Princeton Students Learn Marine Biology at BIOS

For the past nine years, a group of students from Princeton University has traveled to Bermuda each June to participate in a four-week marine biology course offered through a unique partnership between BIOS and the university. Co-taught by Dr. Samantha de Putron (Associate Scientist at BIOS and Visiting Lecturer at Princeton) and Dr. James Gould (Professor of Ecology and Evolutionary Biology, Princeton), the course is an intensive field program that covers all aspects of marine biology. Dr. Carol Gould (science writer) adds a unique perspective as a guest lecturer and—this year—Dr. Penelope Barnes (BIOS Education Director for University Programs) and Kaitlin Baird (BIOS Science Education Officer) also contributed as guest lecturers.

The course includes a variety of fieldwork excursions (e.g., SCUBA dives on various reefs to compare algae and animal distributions, as well as performing a plankton tow, and surveys of the rocky shore and mangrove habitats) that provide students with data to analyze back in the BIOS labs. Additionally, students are able to conduct several laboratory experiments, including investigating the response of corals to irradiance (a measure of solar power) and a study into the effect of water flow on coral feeding. Such experiences provide participants with unique opportunities for hands-on learning that integrates both laboratory research protocols and field research techniques.

While the course looks at all of Bermuda’s marine habitats—open ocean, seagrass beds, coastal zone, rocky shore, marshes, marine ponds, and mangroves—there is a special emphasis on coral reefs and the ecological principles that apply to these unique communities. Dr. de Putron points out that coral reefs are an excellent example to use in teaching a variety of topics, including ecology, physiology, and behavior of resident organisms.  She adds, “Teaching this course at BIOS takes full advantage of the close proximity to many marine habitats. This allows us to spend the afternoon at various sites studying the topics we just covered that morning in the more formal lectures.”

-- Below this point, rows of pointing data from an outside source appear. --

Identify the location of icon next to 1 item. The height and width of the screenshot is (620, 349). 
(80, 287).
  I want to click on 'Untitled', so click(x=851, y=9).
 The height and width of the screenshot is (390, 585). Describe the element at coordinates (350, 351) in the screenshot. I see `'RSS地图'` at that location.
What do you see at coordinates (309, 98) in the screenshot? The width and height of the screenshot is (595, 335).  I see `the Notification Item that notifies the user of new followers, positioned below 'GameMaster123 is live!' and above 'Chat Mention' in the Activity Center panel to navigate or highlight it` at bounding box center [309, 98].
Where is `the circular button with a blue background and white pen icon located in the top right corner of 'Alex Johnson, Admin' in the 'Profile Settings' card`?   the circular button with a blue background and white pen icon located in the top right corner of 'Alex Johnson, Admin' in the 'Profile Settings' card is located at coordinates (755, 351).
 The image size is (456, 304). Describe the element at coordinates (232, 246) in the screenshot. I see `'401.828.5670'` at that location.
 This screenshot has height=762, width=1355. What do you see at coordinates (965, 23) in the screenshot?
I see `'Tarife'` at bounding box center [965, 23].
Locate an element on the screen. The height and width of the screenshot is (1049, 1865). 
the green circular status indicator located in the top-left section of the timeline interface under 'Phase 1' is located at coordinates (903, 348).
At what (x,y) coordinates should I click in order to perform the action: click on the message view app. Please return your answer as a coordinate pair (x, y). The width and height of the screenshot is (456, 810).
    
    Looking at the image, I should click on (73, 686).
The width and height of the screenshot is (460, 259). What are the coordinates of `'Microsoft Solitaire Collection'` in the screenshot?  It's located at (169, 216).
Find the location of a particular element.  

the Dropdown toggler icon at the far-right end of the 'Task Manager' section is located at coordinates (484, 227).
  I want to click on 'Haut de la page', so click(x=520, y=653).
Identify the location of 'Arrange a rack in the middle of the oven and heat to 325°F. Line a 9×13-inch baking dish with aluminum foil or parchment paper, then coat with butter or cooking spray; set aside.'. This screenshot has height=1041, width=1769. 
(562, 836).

Limited to 16 participants, the course is very popular among Princeton students and is always well subscribed, often with a waiting list. All applicants are rising sophomores or juniors and, while the majority are biology majors, the program welcomes applicants from all departments. Over the last nine years the course has accepted students with history, economics, art history, politics, math, English, engineering, computer science, and other non-science majors. From his perspective, Dr. James Gould says, “It is difficult to imagine a better place to teach a course like this. The facilities, colleagues, and resources are terrific.”